Kürzlich hatte ich in einem Blog-Eintrag darüber berichtet, dass die AWO mit ihrem Betrieb „SOS Camera“ von der Manhagener Allee umzieht in die Manfred-Samusch-Straße Nr. 1. Die Sachlage sieht inzwischen anders aus: Der AWO-Laden in der Manhagener Allee ist zwar tatsächlich geschlossen, aber die AWO hat sich von ihrem Geschäftszweig „SOS Camera“ und „Repair-Café“ offenbar getrennt. Der Laden in der Manfred-Samusch-Straße wird seit dem 1. Mai 2018 geführt von Said Kembouche. Und an der Tür steht: „Phonosophie“, an der Schaufensterscheibe liest man: „www.SOScamera.de“.

Manhagener Allee

Bemerkenswert finde ich, dass die AWO jetzt ein Büro im Neubau der Grundschule Am Reesenbüttel hat. Und im Schulgebäude ist die AWO-Kita untergebracht, die dort nach Schulschluss die Räume belegt.

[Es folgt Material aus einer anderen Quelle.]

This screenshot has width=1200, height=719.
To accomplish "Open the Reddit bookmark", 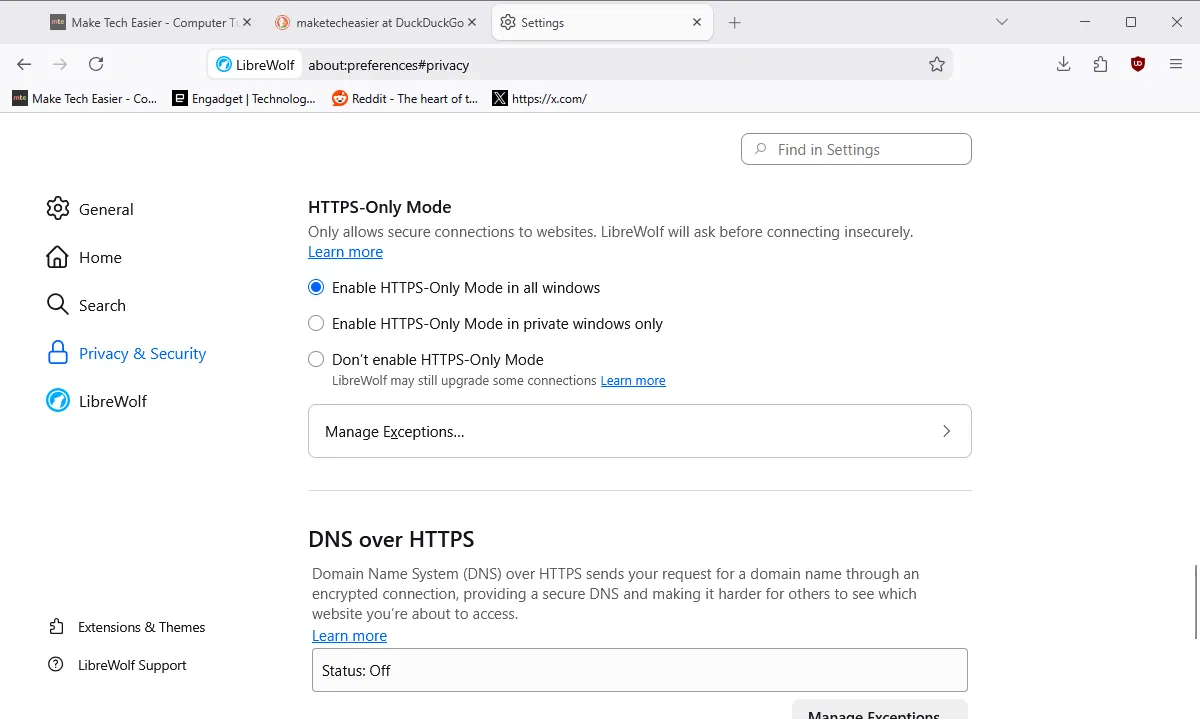I will [x=404, y=98].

Bemerkenswert finde ich diesen Zustand deshalb, weil damit ein Spitzenverband der freien Wohlfahrtspflege, der mit rund 145.000 hauptamtlichen Mitarbeitern einer der großen Arbeitgeber in Deutschland ist, einen Geschäftsbetrieb in eine staatliche Schule verlegen kann.  Das wäre in etwa vergleichbar, würde man im Rathaus nach Dienstschluss der Mitarbeiter die Räume für kommerzielle Musikveranstaltungen zur Verfügung stellen, wie das in Vergangenheit ja tatsächlich schon mal passiert ist und beendet wurde, nachdem ich über solches No-Go geschrieben hatte.

Manfred-Samusch-Straße

Ob die AWO ihren SOS-Laden aus der Manhagener Allee aufgegeben hat, nachdem ich die Ladeneröffnung neben dem Rathaus hinterfragt hatte, weiß ich natürlich nicht. Ich weiß aber, dass man die Krake AWO in Ahrensburg weiterhin im Auge behalten sollte, zumal der Geschäftsführer erneut in die Ahrensburger Stadtverordneten-Versammlungen gewählt wurde und nun als AWO-SPD-Mitglied die Bürger zu Busfahrten durch die Stadt kutschiert und mit Kaffee und Kuchen im von der AWO bewirtschafteten Peter-Rantzau-Haus bewirtet. Da kann es gar nicht verwundern, dass der Mann bei der letzten Kommunalwahl ein Direktmandat erzielt hat: Bei soooviel doppeltem Einsatz in der Stadt! 😉

AWO-Büro in der Schule

Dieser Beitrag wurde veröffentlicht am 26. Mai 2018

2 Gedanken zu „AWO: Ladenschließung in der Manhagener Allee, Büroeröffnung in staatlicher Schule

  1. Martin

    Die Awo zahlt vermutlich Miete an die Stadt, denn die Eltern der Hortkinder zahlen Gebühren an die Awo. Das entfällt, wenn die Reesenbüttel-Schule in ein, zwei Jahren eine Gesamtschule wird.